Deshicimos el camino agarrados de la
mano. Me daba corte. Es por su seguridad, me justifiqué. En silencio. Casi al
final se volvió y le lanzó un beso al sol, al farallón o al lagarto. Llegamos y
subimos al coche. Me besó en el cuello. Un higo maduro cayó al suelo por sí
mismo. Arrancó y marcha atrás salimos del sendero.

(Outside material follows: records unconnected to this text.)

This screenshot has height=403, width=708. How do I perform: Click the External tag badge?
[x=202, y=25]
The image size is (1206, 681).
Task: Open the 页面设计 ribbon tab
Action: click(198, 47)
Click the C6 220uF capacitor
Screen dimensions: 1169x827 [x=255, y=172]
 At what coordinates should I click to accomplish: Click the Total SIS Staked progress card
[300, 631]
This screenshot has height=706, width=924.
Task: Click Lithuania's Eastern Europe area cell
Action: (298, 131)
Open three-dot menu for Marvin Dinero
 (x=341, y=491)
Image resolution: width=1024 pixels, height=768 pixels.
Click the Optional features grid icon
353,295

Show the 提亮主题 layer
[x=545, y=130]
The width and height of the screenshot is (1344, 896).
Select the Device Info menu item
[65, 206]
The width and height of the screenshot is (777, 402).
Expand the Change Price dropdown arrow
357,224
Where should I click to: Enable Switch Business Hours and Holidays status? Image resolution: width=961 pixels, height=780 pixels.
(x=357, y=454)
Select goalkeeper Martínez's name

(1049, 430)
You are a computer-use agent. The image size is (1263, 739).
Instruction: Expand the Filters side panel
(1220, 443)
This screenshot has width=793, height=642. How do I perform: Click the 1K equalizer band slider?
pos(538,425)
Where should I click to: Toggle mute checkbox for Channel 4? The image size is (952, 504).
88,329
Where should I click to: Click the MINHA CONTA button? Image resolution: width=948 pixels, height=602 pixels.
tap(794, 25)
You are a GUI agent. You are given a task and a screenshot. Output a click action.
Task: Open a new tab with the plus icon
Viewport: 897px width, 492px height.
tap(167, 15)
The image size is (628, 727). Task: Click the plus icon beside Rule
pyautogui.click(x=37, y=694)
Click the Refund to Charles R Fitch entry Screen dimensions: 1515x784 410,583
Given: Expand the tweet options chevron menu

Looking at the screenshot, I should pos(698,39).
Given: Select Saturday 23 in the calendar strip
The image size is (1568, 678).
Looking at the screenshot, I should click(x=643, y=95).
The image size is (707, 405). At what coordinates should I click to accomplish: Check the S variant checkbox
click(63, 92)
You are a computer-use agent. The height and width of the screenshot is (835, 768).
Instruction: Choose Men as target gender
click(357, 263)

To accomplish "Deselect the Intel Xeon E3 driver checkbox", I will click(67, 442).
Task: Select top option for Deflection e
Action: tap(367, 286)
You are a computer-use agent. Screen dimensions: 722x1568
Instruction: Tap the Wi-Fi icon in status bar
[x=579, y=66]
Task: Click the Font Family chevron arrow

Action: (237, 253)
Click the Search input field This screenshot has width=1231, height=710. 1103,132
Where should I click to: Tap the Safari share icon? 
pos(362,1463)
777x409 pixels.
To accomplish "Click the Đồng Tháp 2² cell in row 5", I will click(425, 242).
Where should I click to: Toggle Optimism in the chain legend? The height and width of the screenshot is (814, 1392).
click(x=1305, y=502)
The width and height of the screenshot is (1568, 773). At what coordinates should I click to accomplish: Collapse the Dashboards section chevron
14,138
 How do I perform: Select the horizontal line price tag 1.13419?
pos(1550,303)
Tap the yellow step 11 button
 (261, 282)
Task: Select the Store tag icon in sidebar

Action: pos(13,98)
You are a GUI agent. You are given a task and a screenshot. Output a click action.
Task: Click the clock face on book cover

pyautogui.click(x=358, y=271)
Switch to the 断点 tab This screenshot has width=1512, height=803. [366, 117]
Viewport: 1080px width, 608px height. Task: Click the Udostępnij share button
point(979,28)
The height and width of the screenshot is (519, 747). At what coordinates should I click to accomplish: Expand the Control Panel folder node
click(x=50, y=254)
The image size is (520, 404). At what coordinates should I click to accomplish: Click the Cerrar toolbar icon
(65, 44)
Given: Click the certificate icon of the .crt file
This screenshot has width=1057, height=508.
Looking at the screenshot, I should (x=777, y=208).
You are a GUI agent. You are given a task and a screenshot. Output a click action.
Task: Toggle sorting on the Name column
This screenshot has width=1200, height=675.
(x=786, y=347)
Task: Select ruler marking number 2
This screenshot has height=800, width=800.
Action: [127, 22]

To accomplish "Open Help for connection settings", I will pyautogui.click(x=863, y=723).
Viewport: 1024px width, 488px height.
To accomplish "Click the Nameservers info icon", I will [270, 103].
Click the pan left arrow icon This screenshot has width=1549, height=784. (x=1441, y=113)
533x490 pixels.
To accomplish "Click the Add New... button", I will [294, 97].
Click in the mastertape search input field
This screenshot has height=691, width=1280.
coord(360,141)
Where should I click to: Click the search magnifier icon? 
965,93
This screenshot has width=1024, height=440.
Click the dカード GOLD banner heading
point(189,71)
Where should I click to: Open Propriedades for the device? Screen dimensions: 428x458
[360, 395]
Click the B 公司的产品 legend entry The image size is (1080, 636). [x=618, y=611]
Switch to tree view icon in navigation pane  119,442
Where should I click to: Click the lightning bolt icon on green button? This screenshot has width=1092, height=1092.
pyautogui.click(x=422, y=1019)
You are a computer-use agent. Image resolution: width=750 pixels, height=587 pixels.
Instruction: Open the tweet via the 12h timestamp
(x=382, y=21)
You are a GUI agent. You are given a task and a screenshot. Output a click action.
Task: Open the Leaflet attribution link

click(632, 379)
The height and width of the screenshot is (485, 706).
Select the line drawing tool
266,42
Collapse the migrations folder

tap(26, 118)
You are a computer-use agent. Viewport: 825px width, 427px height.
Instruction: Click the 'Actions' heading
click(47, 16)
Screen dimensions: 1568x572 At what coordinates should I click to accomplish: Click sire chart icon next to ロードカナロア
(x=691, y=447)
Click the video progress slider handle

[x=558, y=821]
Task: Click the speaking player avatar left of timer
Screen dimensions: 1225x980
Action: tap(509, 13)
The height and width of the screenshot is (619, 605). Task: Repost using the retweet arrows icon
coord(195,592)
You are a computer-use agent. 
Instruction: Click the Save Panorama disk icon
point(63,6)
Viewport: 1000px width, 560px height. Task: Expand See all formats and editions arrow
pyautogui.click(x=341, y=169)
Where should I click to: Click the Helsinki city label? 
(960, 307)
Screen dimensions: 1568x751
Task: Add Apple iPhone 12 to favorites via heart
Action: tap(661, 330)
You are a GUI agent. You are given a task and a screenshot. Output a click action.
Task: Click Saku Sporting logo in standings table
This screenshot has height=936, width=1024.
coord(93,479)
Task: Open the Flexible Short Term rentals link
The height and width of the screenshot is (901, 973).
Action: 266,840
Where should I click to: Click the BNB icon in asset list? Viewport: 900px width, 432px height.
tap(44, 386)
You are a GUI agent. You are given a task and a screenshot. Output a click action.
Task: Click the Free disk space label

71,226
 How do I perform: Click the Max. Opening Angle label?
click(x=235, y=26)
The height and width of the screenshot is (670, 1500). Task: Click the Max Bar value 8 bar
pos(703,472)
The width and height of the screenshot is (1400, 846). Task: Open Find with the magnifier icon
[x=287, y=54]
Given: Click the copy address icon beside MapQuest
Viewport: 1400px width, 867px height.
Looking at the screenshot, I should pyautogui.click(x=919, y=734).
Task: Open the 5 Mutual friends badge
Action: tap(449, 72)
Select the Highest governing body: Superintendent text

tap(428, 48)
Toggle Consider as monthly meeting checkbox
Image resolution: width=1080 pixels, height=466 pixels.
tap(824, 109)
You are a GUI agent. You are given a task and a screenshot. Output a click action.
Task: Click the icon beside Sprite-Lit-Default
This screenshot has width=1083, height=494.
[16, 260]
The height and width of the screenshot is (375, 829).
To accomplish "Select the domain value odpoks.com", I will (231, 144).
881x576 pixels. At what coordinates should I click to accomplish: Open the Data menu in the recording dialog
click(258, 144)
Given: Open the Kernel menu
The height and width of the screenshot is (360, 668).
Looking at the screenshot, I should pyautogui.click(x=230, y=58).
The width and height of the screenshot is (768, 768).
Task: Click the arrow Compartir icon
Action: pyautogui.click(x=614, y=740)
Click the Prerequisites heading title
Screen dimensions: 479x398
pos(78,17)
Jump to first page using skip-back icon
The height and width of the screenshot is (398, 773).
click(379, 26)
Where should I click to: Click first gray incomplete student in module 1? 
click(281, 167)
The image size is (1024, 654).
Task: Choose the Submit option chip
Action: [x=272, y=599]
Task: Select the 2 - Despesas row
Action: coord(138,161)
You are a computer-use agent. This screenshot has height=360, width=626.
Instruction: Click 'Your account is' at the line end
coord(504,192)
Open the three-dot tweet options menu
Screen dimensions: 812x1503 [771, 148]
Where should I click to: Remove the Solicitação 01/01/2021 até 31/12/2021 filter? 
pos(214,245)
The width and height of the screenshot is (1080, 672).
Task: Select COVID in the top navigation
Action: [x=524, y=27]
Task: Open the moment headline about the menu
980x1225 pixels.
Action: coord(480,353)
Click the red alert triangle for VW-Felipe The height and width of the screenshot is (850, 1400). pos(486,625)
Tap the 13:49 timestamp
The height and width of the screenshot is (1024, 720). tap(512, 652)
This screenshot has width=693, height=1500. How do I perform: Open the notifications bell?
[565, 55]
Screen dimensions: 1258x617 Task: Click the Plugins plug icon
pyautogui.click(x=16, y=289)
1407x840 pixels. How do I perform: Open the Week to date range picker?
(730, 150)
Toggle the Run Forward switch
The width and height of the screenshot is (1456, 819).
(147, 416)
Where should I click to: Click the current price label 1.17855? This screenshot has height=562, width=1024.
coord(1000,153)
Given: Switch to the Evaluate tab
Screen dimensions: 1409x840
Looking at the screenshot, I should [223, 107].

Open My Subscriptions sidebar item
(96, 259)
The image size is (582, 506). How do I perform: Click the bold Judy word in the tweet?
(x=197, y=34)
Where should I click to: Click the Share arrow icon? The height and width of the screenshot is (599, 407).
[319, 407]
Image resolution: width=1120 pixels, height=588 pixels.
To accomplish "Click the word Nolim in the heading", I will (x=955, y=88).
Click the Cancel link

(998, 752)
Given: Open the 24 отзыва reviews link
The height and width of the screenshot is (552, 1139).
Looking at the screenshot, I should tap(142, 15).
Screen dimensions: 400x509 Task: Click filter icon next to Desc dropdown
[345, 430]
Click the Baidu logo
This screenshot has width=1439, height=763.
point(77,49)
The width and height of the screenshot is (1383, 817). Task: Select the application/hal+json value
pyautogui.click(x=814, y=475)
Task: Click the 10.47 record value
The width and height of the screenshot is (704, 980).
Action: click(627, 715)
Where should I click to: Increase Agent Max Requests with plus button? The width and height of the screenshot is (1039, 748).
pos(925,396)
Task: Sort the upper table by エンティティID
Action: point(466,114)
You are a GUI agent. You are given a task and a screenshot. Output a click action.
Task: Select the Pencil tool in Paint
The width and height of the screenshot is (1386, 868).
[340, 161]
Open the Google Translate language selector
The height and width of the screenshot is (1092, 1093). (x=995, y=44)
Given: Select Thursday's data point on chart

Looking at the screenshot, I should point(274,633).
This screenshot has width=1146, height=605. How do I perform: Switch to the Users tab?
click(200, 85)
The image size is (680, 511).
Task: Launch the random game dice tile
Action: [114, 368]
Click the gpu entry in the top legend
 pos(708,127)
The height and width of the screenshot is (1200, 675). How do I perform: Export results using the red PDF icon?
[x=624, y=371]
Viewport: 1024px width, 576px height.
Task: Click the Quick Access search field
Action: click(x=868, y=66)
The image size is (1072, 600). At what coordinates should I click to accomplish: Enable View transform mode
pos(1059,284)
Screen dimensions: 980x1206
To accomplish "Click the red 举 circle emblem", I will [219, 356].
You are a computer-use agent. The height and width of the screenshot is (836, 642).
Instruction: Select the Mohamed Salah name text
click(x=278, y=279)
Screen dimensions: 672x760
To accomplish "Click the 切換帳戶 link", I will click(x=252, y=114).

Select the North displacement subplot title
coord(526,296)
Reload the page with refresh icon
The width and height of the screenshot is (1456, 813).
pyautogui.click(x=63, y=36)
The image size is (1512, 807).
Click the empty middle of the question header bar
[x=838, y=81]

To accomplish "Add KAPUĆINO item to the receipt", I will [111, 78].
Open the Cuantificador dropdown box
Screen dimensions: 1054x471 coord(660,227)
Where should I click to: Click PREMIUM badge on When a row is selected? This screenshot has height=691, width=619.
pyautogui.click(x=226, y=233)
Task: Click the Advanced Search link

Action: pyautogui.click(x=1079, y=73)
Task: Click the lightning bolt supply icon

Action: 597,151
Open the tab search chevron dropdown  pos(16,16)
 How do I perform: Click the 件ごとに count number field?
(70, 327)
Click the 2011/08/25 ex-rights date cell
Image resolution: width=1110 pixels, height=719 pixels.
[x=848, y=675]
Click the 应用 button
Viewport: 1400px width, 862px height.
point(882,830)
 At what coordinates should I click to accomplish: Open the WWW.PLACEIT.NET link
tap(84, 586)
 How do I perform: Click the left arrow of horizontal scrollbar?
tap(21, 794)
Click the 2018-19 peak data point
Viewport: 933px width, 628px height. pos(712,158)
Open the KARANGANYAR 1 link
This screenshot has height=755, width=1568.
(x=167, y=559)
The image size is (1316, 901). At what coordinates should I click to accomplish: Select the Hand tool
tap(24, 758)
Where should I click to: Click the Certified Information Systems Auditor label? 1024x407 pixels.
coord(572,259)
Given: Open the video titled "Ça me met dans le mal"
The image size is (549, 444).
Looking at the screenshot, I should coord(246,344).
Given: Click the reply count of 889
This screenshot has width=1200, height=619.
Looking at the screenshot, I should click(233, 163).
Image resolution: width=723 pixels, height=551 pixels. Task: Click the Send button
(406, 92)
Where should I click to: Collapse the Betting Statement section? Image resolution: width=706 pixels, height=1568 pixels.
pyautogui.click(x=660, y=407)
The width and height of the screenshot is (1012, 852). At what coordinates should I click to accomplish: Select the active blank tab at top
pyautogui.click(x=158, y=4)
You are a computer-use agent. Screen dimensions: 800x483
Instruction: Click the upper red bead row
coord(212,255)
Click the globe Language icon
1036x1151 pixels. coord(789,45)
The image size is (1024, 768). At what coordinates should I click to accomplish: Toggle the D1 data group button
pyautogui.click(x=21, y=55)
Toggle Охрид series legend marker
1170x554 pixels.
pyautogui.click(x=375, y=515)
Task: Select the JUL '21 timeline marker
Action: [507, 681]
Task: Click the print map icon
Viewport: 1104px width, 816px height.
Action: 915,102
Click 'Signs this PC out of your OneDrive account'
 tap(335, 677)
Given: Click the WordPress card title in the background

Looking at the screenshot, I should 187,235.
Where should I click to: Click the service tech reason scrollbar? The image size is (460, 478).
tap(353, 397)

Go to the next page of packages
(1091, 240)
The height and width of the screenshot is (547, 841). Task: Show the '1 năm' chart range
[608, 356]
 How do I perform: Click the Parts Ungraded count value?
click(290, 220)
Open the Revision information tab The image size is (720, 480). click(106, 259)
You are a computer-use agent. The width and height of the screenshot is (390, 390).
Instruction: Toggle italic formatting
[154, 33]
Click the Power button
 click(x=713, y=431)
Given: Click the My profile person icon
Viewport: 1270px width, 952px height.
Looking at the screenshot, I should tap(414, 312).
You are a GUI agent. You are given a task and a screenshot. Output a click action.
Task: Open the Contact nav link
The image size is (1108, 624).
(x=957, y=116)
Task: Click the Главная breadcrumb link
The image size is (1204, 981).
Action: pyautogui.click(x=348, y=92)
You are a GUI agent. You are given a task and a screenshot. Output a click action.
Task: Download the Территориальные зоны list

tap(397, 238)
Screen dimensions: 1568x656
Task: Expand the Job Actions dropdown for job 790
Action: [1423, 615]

Tonteamos un poco a la vuelta. Se reía
con los vaivenes al pasar los baches y las rodadas. Autovía. A ciento
cincuenta. Melena y greñas al viento. Me llevé la mano a la cabeza y todavía
olían a orín mis dedos. Llegamos. Le pedí que me dejara en cualquier lado en el
parking. Besos en los morros, cerrados, de compromiso. Tras la estiba y
desestiba del aparataje recogí mis cosas. Me despedí con un lacónico:
- Nos vemos…
- Adiós, Ginés, gracias…, te llamo para lo
de la cena… -y arrancó.
- Vale, vale, lo hablamos… Oye, espera
¿estás casada? –le pregunté; pero no me oyó.
Camino a casa en mi moto, a noventa y
seis por hora, ya le echaba de menos.
De pronto me dije: ¡La compra!, se me ha
“pasao”. Mañana sin falta, me impuse.
En la rotonda a la autopista un
todoterreno de recogida de niños con rubia al volante se saltó el ceda el paso
y me obligó a frenar en modo derrape complejo en arena. Puse en pie a Luigina y
me fui detrás. Le alcancé en la retención del carril de entrada. Eché mano al
bolsillo delantero y me acerqué. Paré junto al vehículo agresor. Me quedé
inmóvil, pensativo junta a la puerta trasera. Un niño rubio de unos doce años sacó
la cabeza por la ventanilla y al verme con la navaja abierta en la mano dijo:
- Yo de mayor no quiero ser como usted.
Le miré, guardé la albaceteña, metí puño
acelerando y me piré. ¿Tienes miedo de un niño, Giner?, me
pregunté. No, era peor; no sentía el deseo de vengarme.
Todo tiene arreglo menos el desamor,
reflexioné. Pobre..., eso pensaba. Pero no estaba todo perdido; si le daba pena
le cambiaría la percepción. Sólo necesitaba una oportunidad para hacerle ver mi
realidad.
Tiempo al tiempo y tú no te me escapas ni
aunque te encomiendes a la Virgen de los Desamparados. ¡Por mis muertos!